> Given exercise:
Lay out all of the following material as a numbered list, one entry per line, leaving out any blank lines.

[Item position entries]
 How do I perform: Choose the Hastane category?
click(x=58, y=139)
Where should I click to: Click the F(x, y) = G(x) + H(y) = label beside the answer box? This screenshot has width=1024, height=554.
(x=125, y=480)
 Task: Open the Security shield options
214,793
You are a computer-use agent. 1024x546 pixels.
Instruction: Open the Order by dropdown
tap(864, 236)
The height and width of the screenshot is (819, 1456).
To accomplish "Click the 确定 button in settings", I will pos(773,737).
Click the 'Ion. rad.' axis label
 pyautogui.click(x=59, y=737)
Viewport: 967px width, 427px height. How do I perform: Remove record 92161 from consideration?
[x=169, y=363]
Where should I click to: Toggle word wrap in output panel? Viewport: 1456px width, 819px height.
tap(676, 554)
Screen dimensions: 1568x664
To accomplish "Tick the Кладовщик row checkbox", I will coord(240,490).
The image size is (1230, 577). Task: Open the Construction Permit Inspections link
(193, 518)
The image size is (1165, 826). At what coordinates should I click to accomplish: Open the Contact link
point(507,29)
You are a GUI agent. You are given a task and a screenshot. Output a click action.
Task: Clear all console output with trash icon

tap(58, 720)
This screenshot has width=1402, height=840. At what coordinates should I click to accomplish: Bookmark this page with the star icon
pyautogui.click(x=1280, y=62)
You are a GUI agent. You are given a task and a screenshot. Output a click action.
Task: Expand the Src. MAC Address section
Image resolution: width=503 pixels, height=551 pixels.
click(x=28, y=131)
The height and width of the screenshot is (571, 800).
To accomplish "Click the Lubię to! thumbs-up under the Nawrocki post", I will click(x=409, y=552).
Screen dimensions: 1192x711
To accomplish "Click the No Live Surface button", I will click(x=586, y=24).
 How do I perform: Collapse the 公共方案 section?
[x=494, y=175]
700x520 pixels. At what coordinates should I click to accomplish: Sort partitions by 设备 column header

> The output:
1.  How do I perform: Choose the Hastane category?
2. click(x=58, y=139)
3. Where should I click to: Click the F(x, y) = G(x) + H(y) = label beside the answer box? This screenshot has width=1024, height=554.
4. (x=125, y=480)
5.  Task: Open the Security shield options
6. 214,793
7. You are a computer-use agent. 1024x546 pixels.
8. Instruction: Open the Order by dropdown
9. tap(864, 236)
10. The height and width of the screenshot is (819, 1456).
11. To accomplish "Click the 确定 button in settings", I will pos(773,737).
12. Click the 'Ion. rad.' axis label
13.  pyautogui.click(x=59, y=737)
14. Viewport: 967px width, 427px height. How do I perform: Remove record 92161 from consideration?
15. [x=169, y=363]
16. Where should I click to: Toggle word wrap in output panel? Viewport: 1456px width, 819px height.
17. tap(676, 554)
18. Screen dimensions: 1568x664
19. To accomplish "Tick the Кладовщик row checkbox", I will coord(240,490).
20. The image size is (1230, 577). Task: Open the Construction Permit Inspections link
21. (193, 518)
22. The image size is (1165, 826). At what coordinates should I click to accomplish: Open the Contact link
23. point(507,29)
24. You are a GUI agent. You are given a task and a screenshot. Output a click action.
25. Task: Clear all console output with trash icon
26. tap(58, 720)
27. This screenshot has width=1402, height=840. At what coordinates should I click to accomplish: Bookmark this page with the star icon
28. pyautogui.click(x=1280, y=62)
29. You are a GUI agent. You are given a task and a screenshot. Output a click action.
30. Task: Expand the Src. MAC Address section
31. Image resolution: width=503 pixels, height=551 pixels.
32. click(x=28, y=131)
33. The height and width of the screenshot is (571, 800).
34. To accomplish "Click the Lubię to! thumbs-up under the Nawrocki post", I will click(x=409, y=552).
35. Screen dimensions: 1192x711
36. To accomplish "Click the No Live Surface button", I will click(x=586, y=24).
37.  How do I perform: Collapse the 公共方案 section?
38. [x=494, y=175]
39. 700x520 pixels. At what coordinates should I click to accomplish: Sort partitions by 设备 column header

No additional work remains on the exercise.